# PASSAGE SHOWN start
In Antiques & Art: Part 3 – Becoming a Collector, we looked at the questions you should ask yourself about objects when forming your ideas about assembling a collection of antiques.
In this we examine some of the main considerations a collector should address before proceeding with purchase.
With over 100 years of age, a piece of furniture made during the nineteenth century means that it is usually classified as ‘antique’.
Does that mean it’s going to cost a huge price? Well no is that answer.
The price is very much dependent on the movements in the market at the time. Demand usually sets the price. The rarer and more unique, the higher the quality of craftsmanship and unique materials then the rule was in my day that meant a higher price.
However, that has changed a great deal.
People are paying more for ‘Victorian’ or twentieth century pieces made by machine, than for many eighteenth century pieces made and waxed lovingly by hand from timbers now extinct. There is no comparison, the older piece will win aesthetically every time.
Discovering a forgotten treasure is something many aspire to, which in reality may not ever be achieved. However as the successful Antiques Roadshow in England has proved, it is a possibility.
It always pays to do your research by deciding on what area you wish to collect in first.
Then begin pricing similar items to get a ‘handle’ on what it should be costing you, before you pay a far bigger price than it may be worth.
Does it being a ‘period piece’ make it more valuable? The simple answer is YES.
An authentic piece of furniture by 18th century English cabinetmaker Thomas Chippendale, which has to be proved by offering documentation, is far more valuable than copies made since he died.
# PASSAGE SHOWN end
# DATASET SECTION start
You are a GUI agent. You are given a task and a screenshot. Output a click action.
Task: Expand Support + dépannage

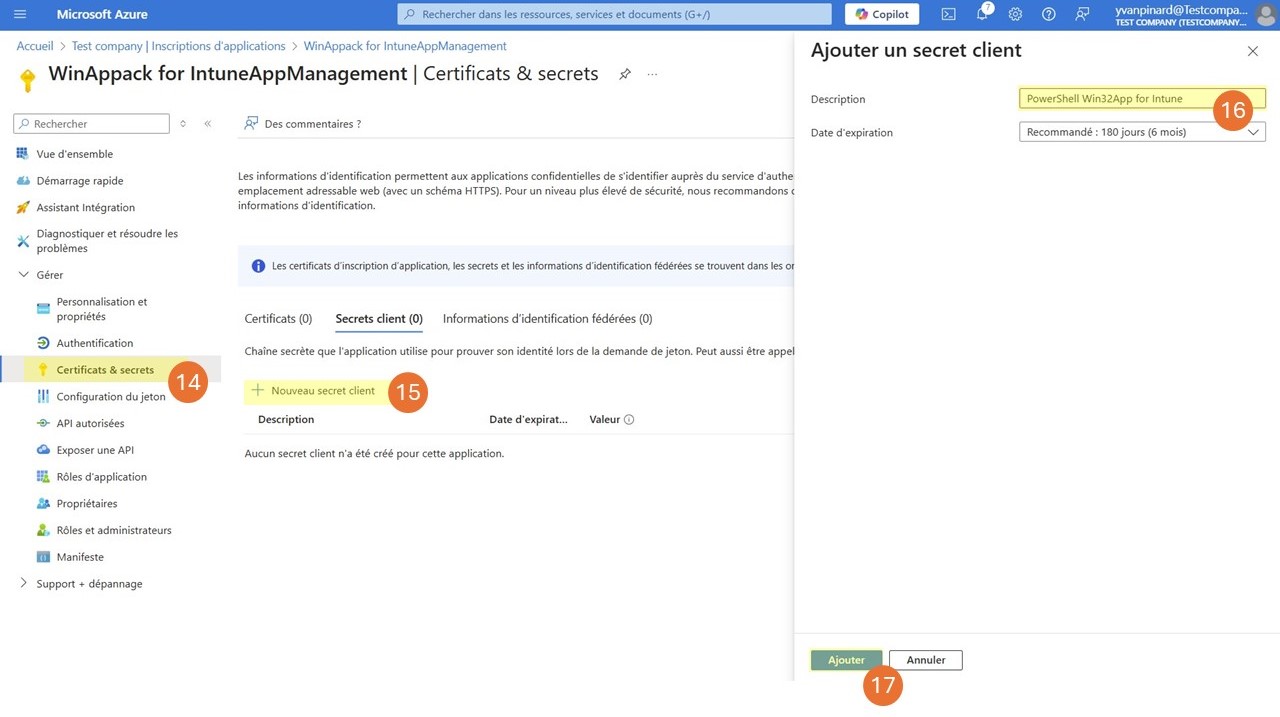pos(23,583)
# DATASET SECTION end
» WRITTEN EXERCISE 1:
According to the antiques article, what usually sets the price of a piece?
» WRITTEN EXERCISE 2:
Decide whether each statement agrees with the antiques article. Answer yes or no, and quote the article's deciding words. (a) Furniture made during the nineteenth century is usually classified as antique. (b) People now pay more for handmade eighteenth century pieces than for machine-made Victorian ones. (c) Being a period piece makes furniture more valuable.
» WRITTEN EXERCISE 3:
Output the part of the antiques article between "The price is" and "collect in first.", inclusive, word for word.
The listing above comes from a different source.

» WRITTEN REPLY 1:
Demand

» WRITTEN REPLY 2:
(a) Yes: "a piece of furniture made during the nineteenth century means that it is usually classified as ‘antique’"
(b) No: "People are paying more for ‘Victorian’ or twentieth century pieces made by machine, than for many eighteenth century pieces made and waxed lovingly by hand"
(c) Yes: "Does it being a ‘period piece’ make it more valuable? The simple answer is YES."

» WRITTEN REPLY 3:
The price is very much dependent on the movements in the market at the time. Demand usually sets the price. The rarer and more unique, the higher the quality of craftsmanship and unique materials then the rule was in my day that meant a higher price.
However, that has changed a great deal.
People are paying more for ‘Victorian’ or twentieth century pieces made by machine, than for many eighteenth century pieces made and waxed lovingly by hand from timbers now extinct. There is no comparison, the older piece will win aesthetically every time.
Discovering a forgotten treasure is something many aspire to, which in reality may not ever be achieved. However as the successful Antiques Roadshow in England has proved, it is a possibility.
It always pays to do your research by deciding on what area you wish to collect in first.